(Collected data)
.....
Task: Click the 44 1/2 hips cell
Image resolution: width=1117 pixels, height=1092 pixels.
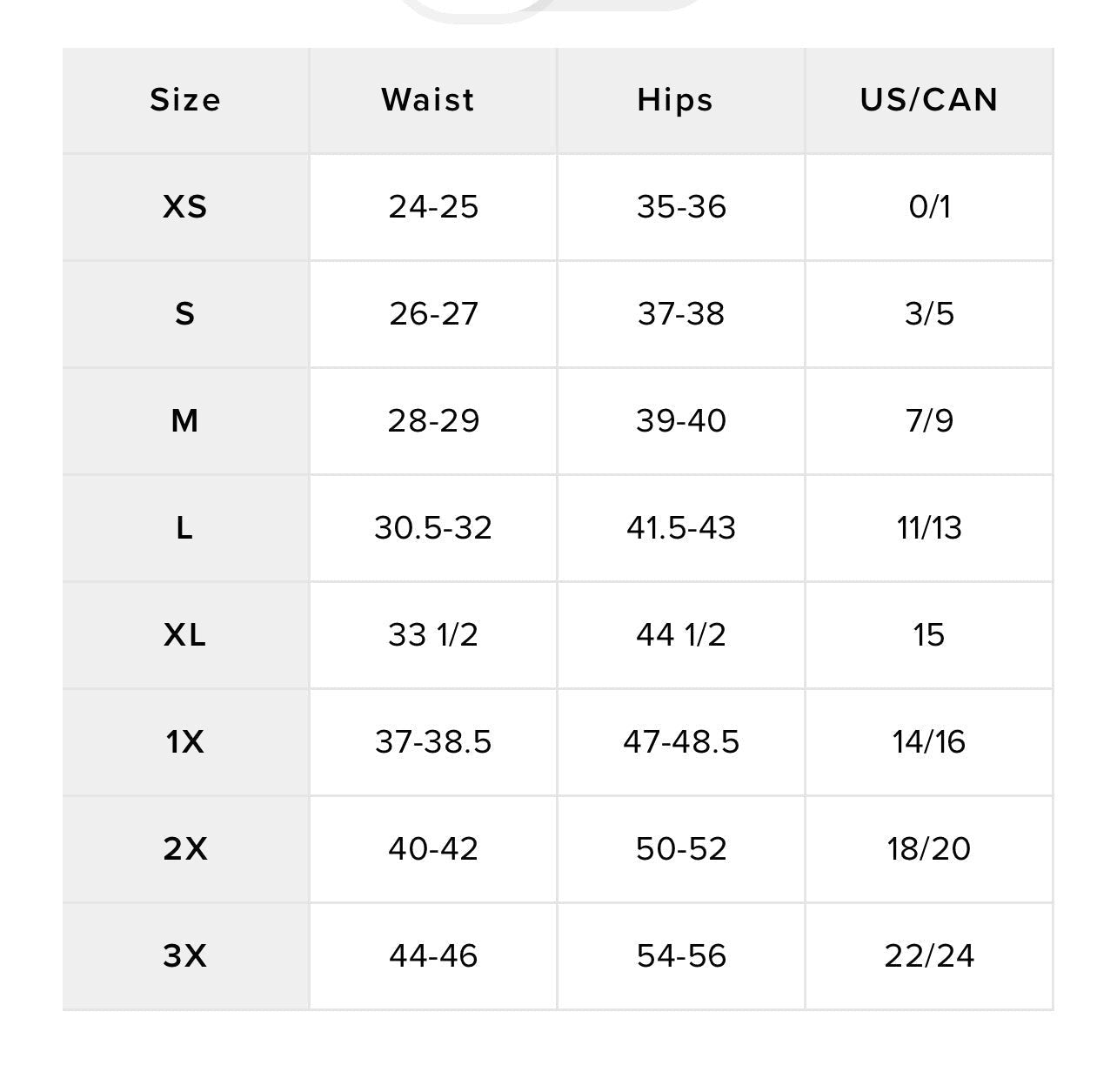Action: pos(681,635)
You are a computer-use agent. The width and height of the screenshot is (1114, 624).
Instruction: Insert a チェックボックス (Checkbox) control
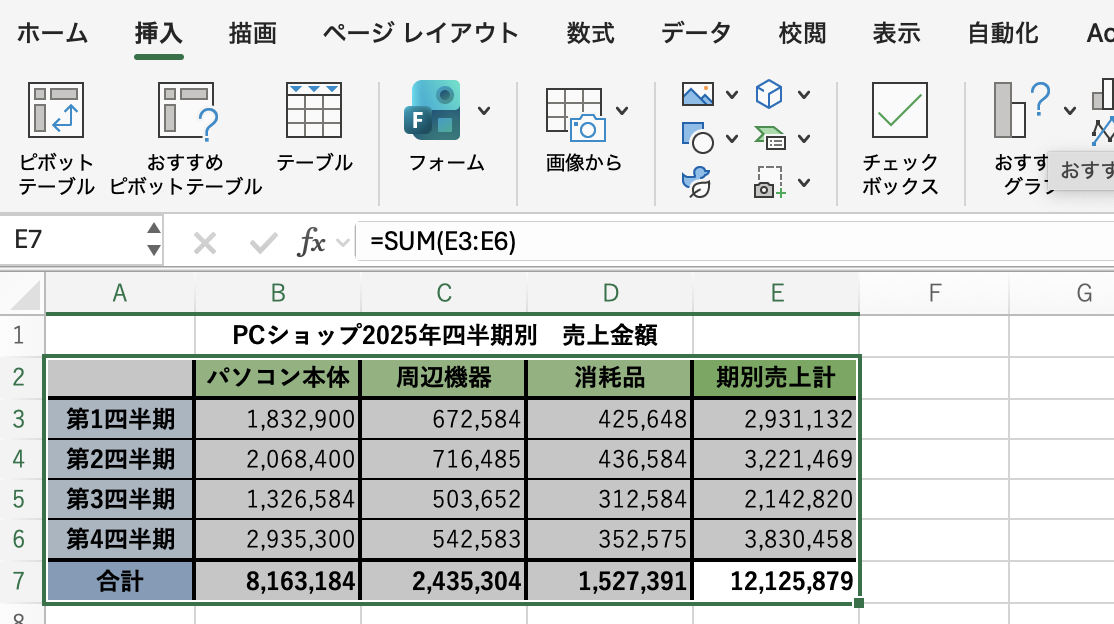[x=900, y=110]
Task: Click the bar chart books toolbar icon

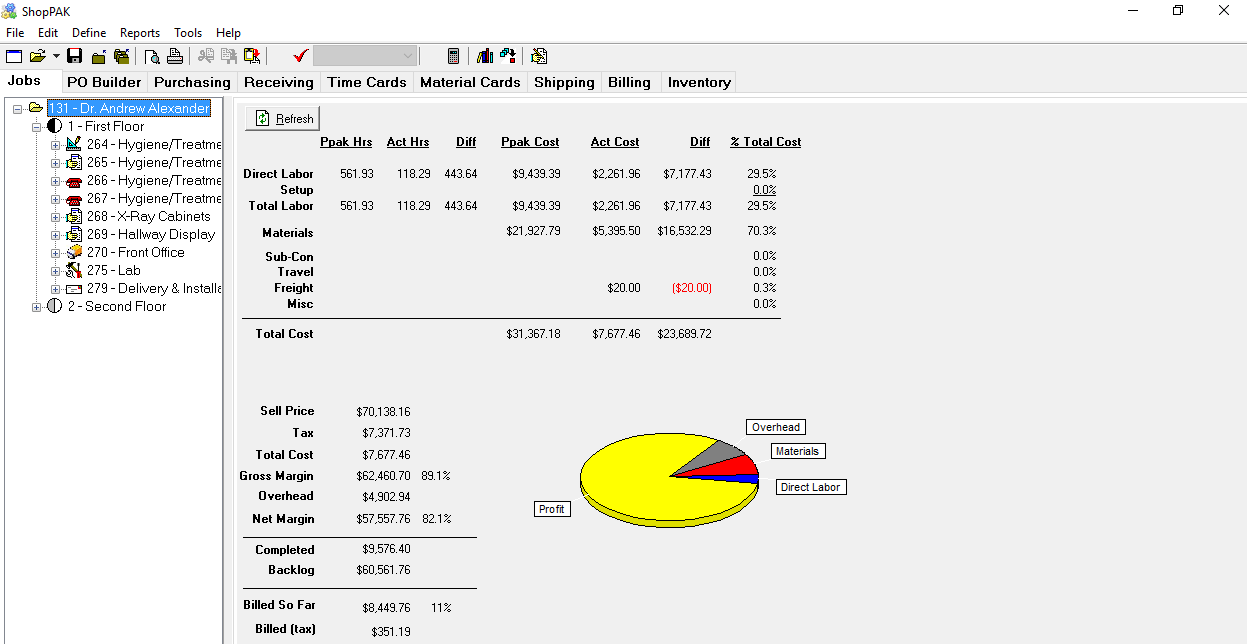Action: (485, 56)
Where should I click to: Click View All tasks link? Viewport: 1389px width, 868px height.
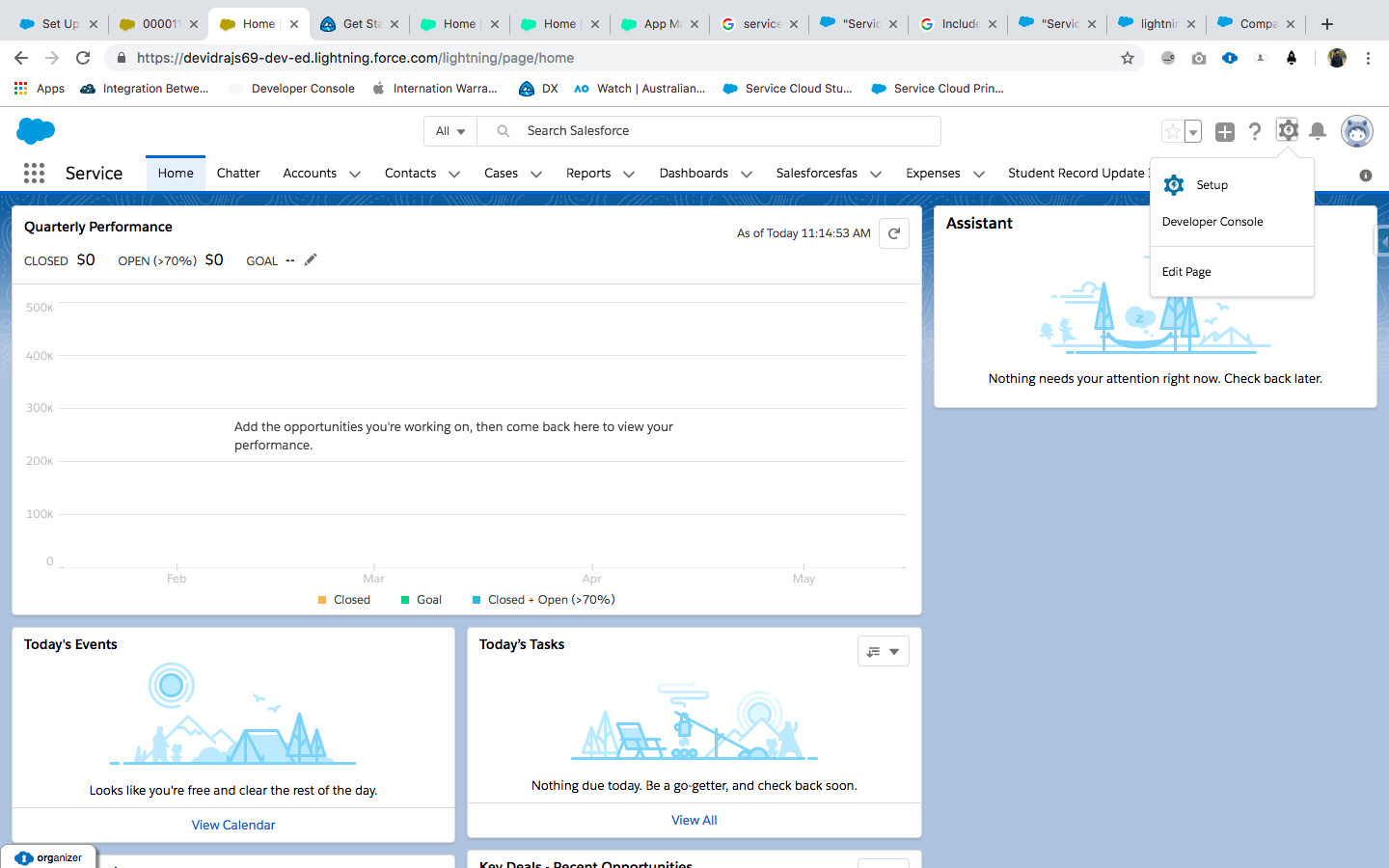pos(694,820)
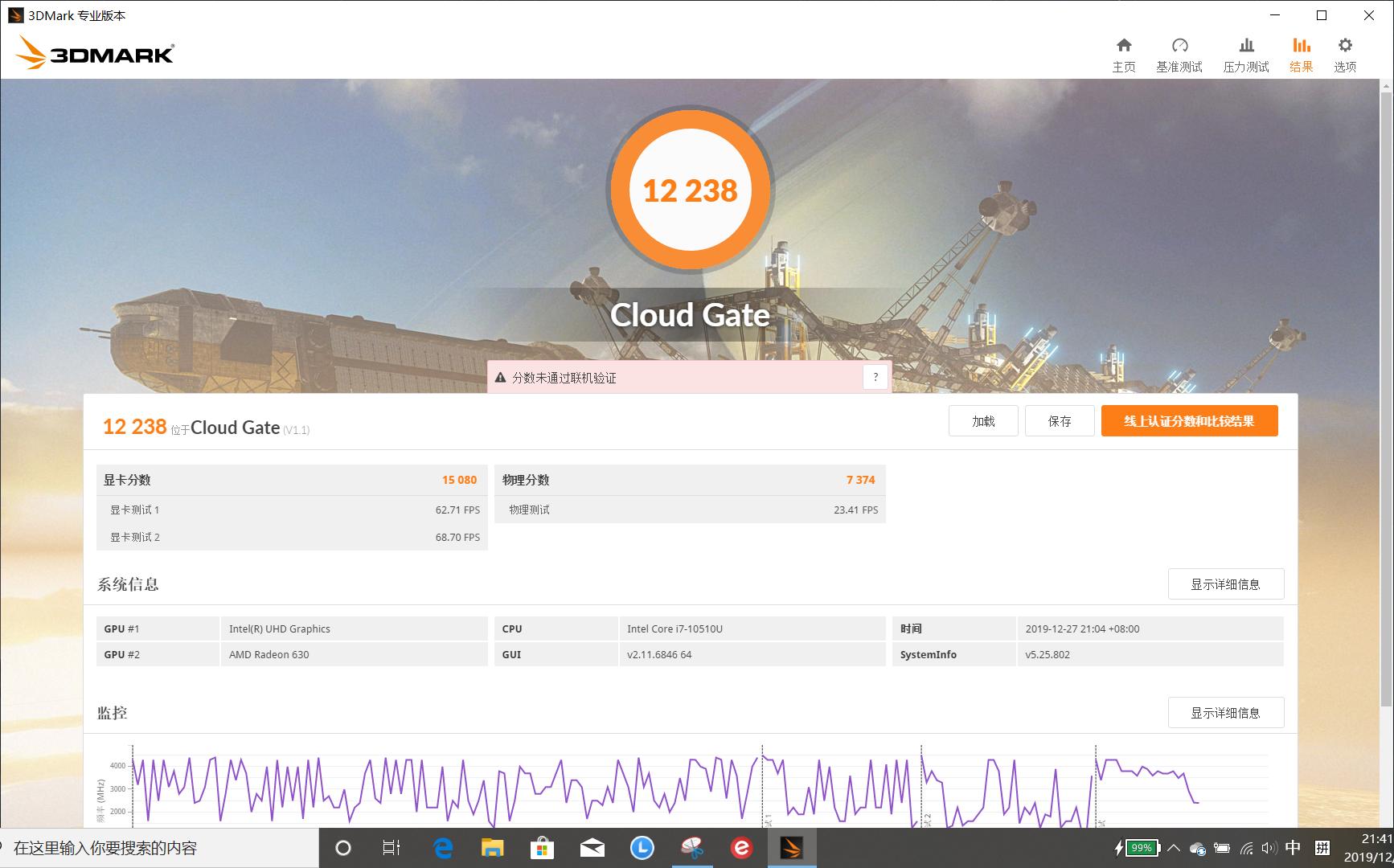
Task: Click the Load (加载) button
Action: pos(983,421)
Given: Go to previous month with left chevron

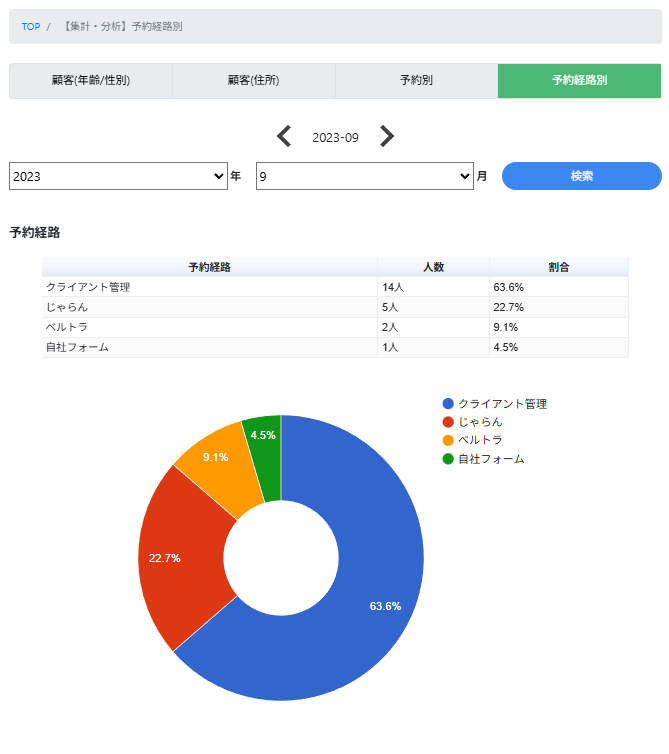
.....
▸ TASK GOAL
Reproduce, word for word, the lines from the one containing "Where should I" through the final line above. Leave every picture out.

▸ WRITTEN RESPONSE
Where should I click to: Click View All tasks link? Viewport: 1389px width, 868px height.
pos(694,820)
Task: Click the Load (加载) button
Action: pos(983,421)
Given: Go to previous month with left chevron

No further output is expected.